*** Text segment
WASHINGTON, D.C. — Consumer Reports says the massive data breach of Marriott-owned Starwood hotels is the latest reminder that government and industry need to step up and do more to protect consumers’ personal information.

Justin Brookman, director of privacy and technology policy for Consumer Reports, said, “We see breach after breach, and they generate a lot of headlines, but they still haven’t generated enough action by government and industry to curb the problem and hold companies accountable.  The details of the Marriott breach are still rolling out, but the size alone is another reminder of why we need Congress and states to put stronger data security requirements in place for companies that collect so much private information about us. Fewer than half the states have general data security requirements, and federal protections are unclear and contested.

“This breach doesn’t seem to include unencrypted financial information, so for many people, this breach might not be covered by their state’s breach notification laws.  Your travel history includes private information that you might not want the world to know, such as where you stayed and when. Proposed federal data breach notification laws wouldn’t cover this type of information either, and would actually keep states from passing new notification laws to cover this and other new types of data breaches. If Congress does pass federal breach notification legislation, it needs to allow the states to innovate and pass their own laws to respond to new types of threats.
******
◆ **Work instructions**:
1: According to the statement on the Marriott breach, how many states have general data security requirements?
2: Continue the Consumer Reports statement on the Marriott data breach from the point where it stops.
*** Listed entries
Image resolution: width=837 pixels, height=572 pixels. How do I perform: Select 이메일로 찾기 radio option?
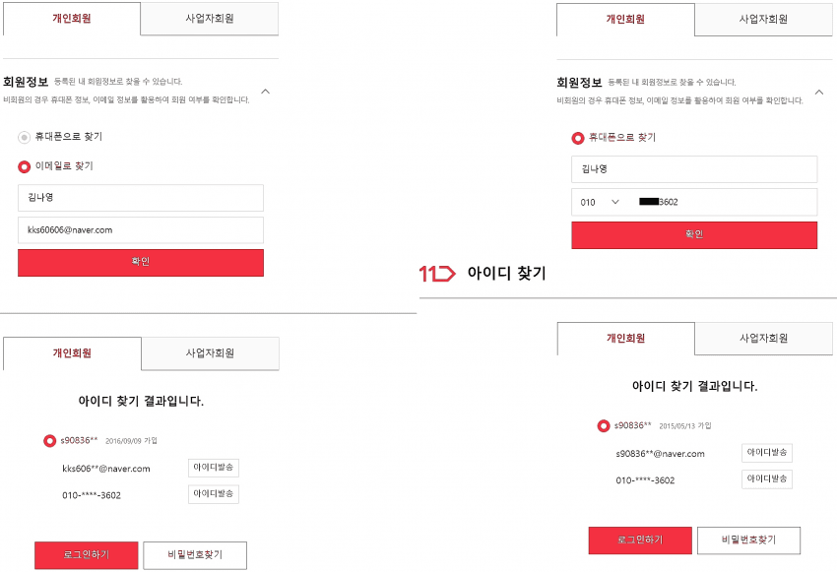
******
*** Listed entries
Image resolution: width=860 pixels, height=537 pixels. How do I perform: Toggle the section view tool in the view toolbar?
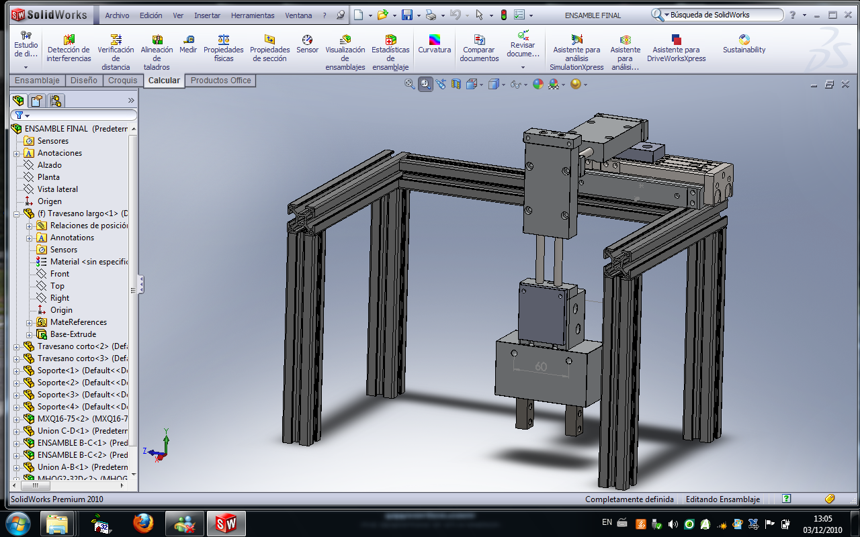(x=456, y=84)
******
◆ **Outputs in order**:
1: Fewer than half the states.

2:
“Even if Marriott isn’t required by law to notify every user affected by the breach, we hope it would proactively reach out on its own to let each affected customer know exactly what information about them was compromised,” Brookman said.

Consumer Reports offers some steps for consumers to consider in response to the news about the Marriott breach:

  • Monitor your own financial information on a regular basis, including your credit card bills, bank statements and your credit report.
  • Consider a credit freeze to make it harder for cyber criminals to apply for loans, credit cards, and wireless phones using your personal information. Marriott has said that it has not detected that credit card data was compromised, but they’re also still in the process of exploring the scope of the breach.
  • Be wary of spear phishing scams. The very specific data included in this breach–including travel history–can be used by cyber criminals to lull victims into a scam. So be aware of e-mails and callers using this kind of information.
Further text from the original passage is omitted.